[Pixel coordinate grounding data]
------

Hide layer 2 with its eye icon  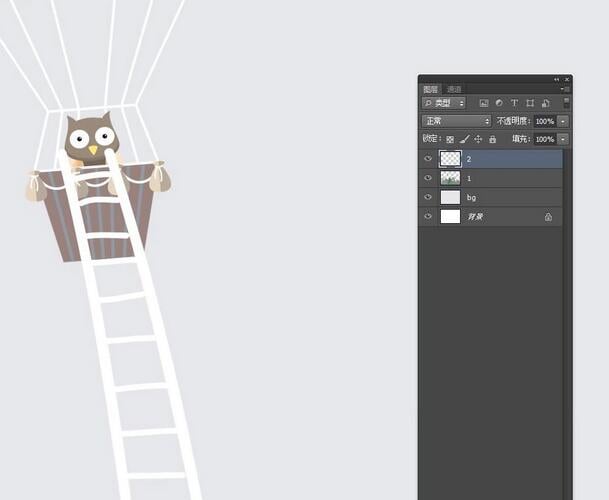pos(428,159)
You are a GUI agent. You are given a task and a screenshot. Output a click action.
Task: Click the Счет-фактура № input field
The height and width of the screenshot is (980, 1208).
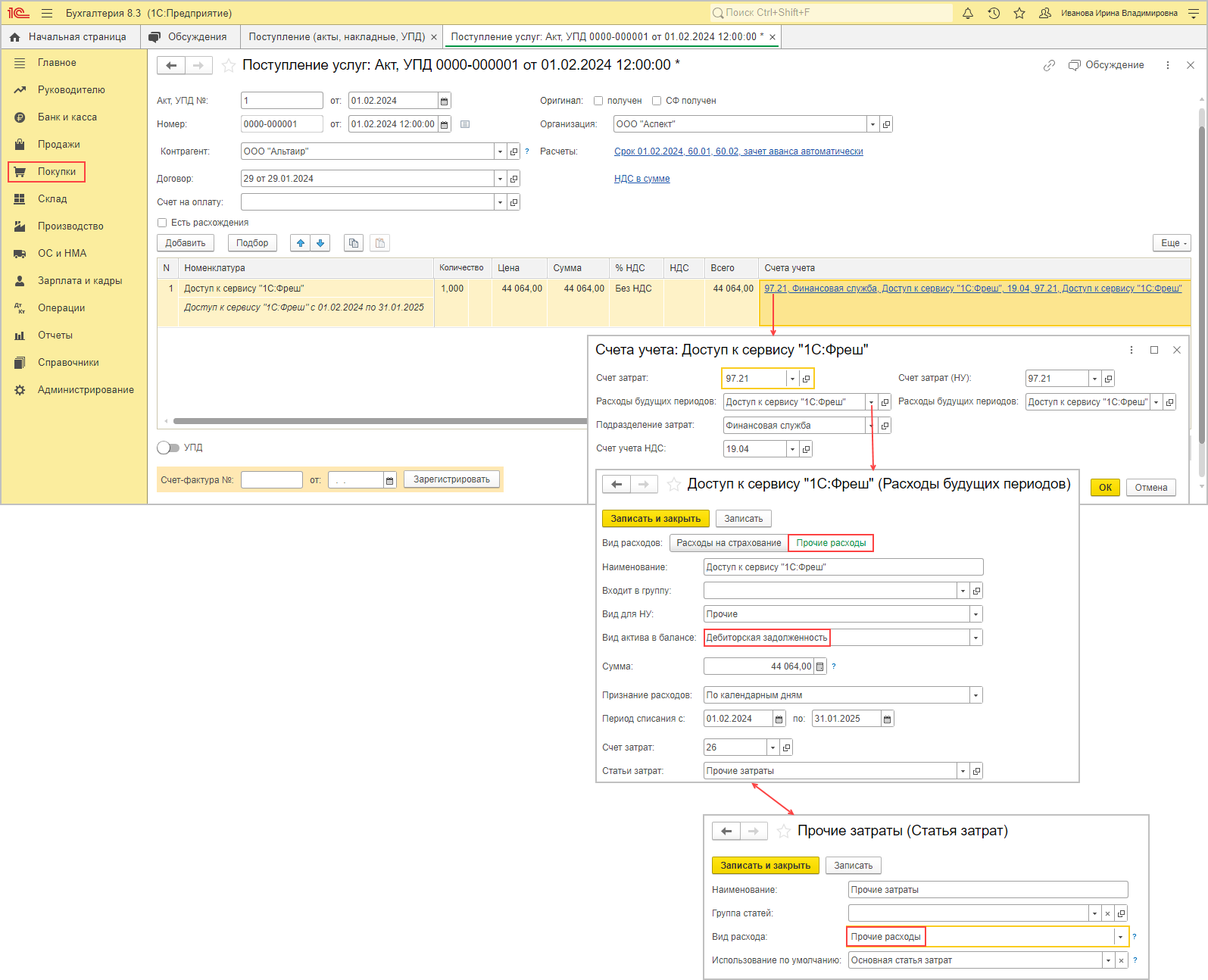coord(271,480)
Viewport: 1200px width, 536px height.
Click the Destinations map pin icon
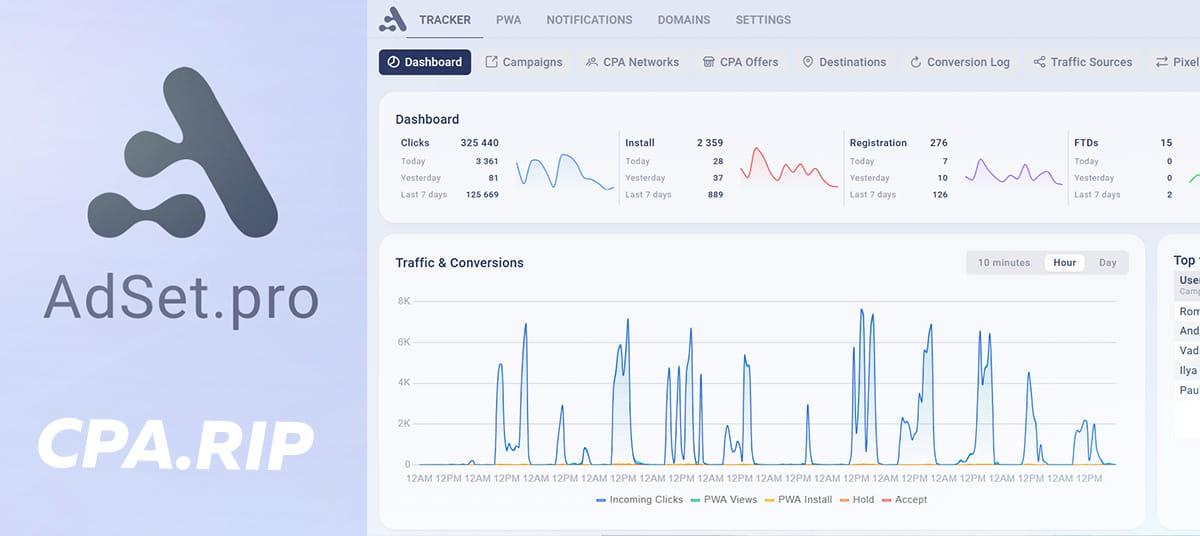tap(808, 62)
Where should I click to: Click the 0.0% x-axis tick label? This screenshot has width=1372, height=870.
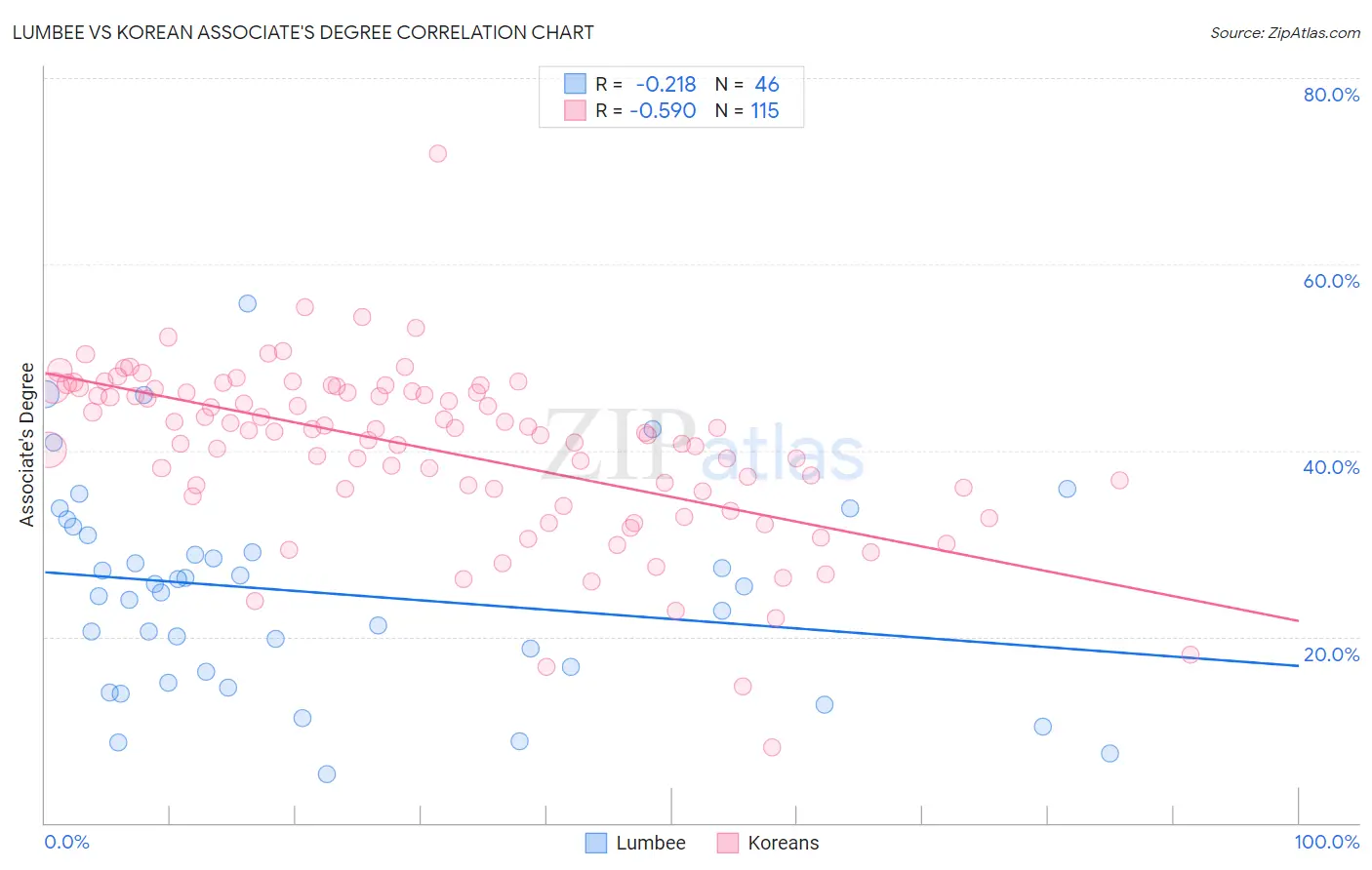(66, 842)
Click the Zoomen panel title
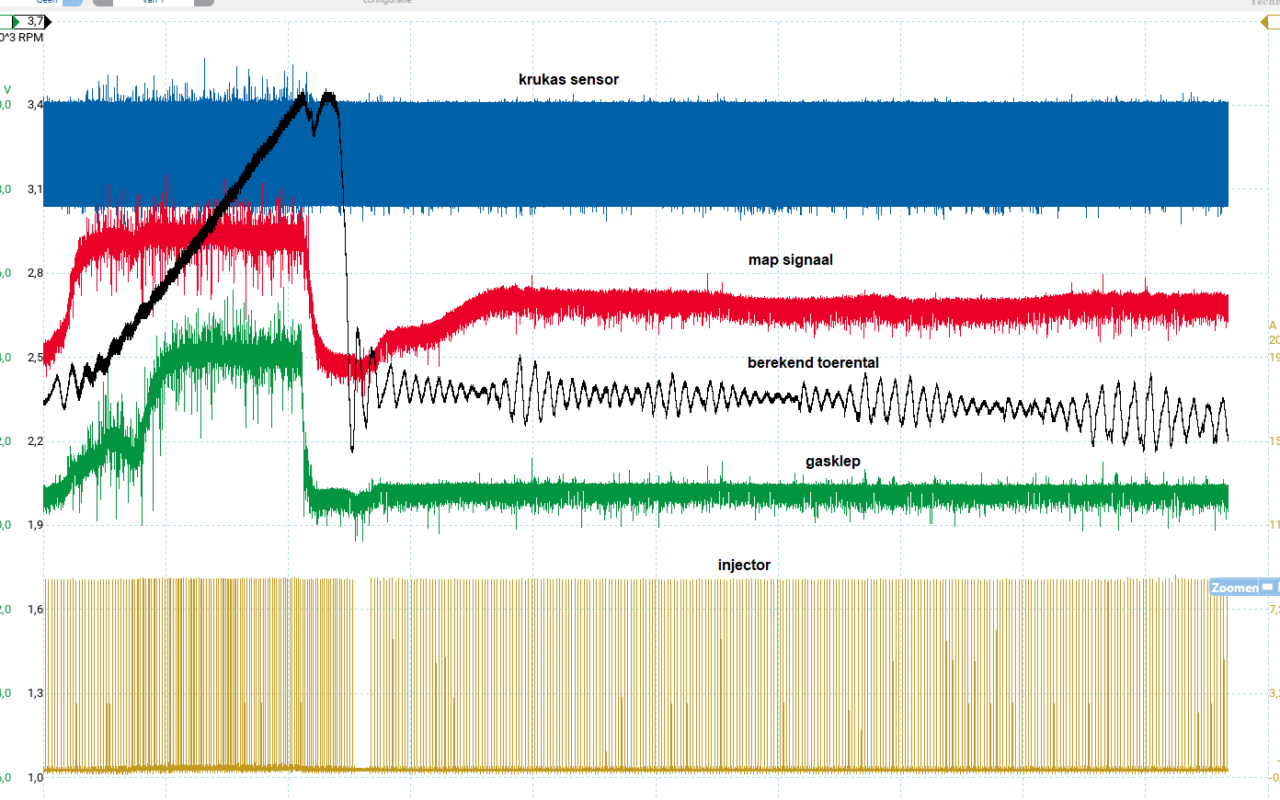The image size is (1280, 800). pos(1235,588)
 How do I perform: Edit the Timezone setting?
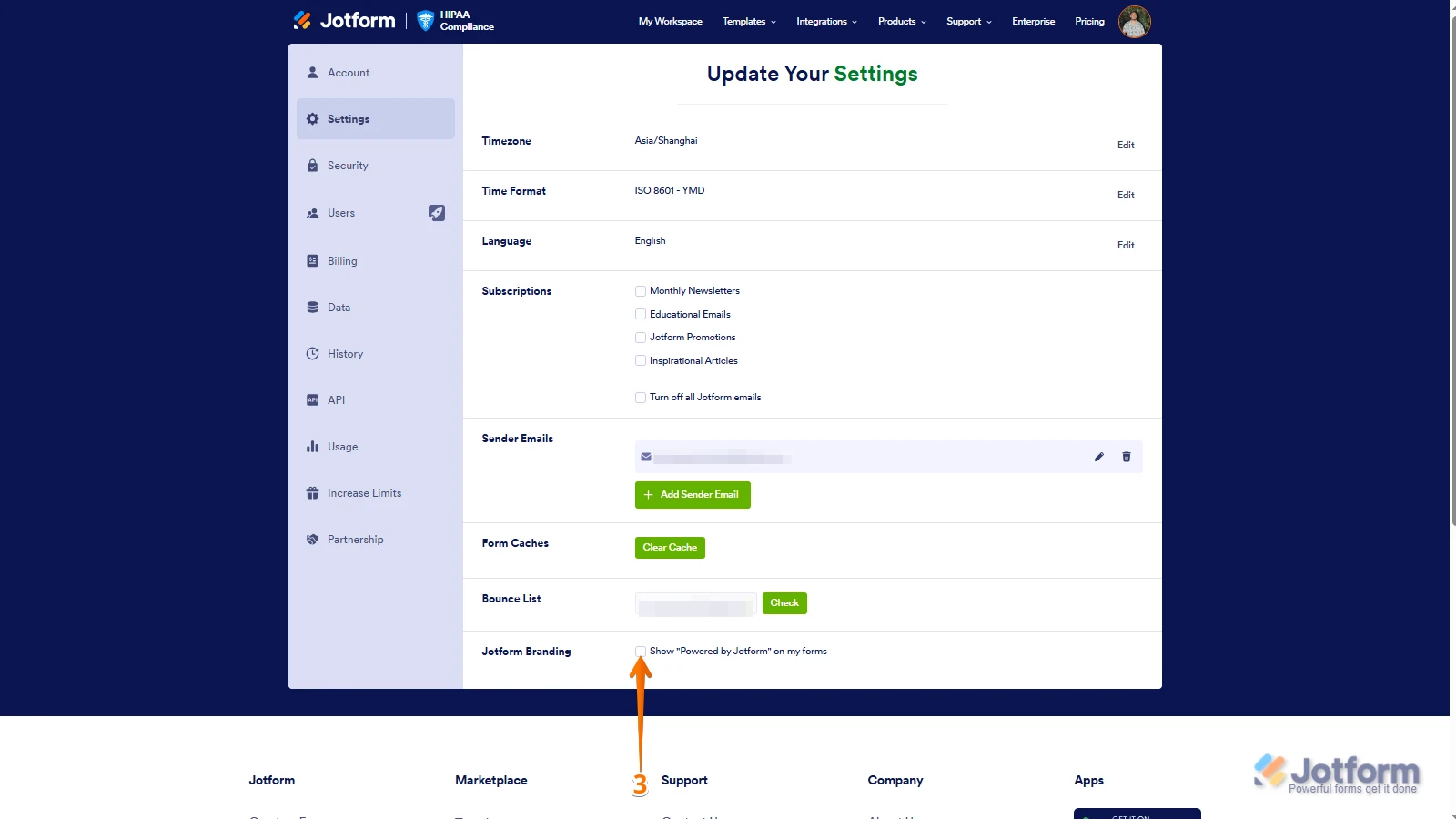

------

**Exercise directions**: Print again, word for word, every line from the line with "Click the Zoomen panel title" to the final line of the records, inclusive; skip the pictures.

**Answer to this problem**:
Click the Zoomen panel title
The image size is (1280, 800). pos(1235,588)
 How do I perform: Edit the Timezone setting?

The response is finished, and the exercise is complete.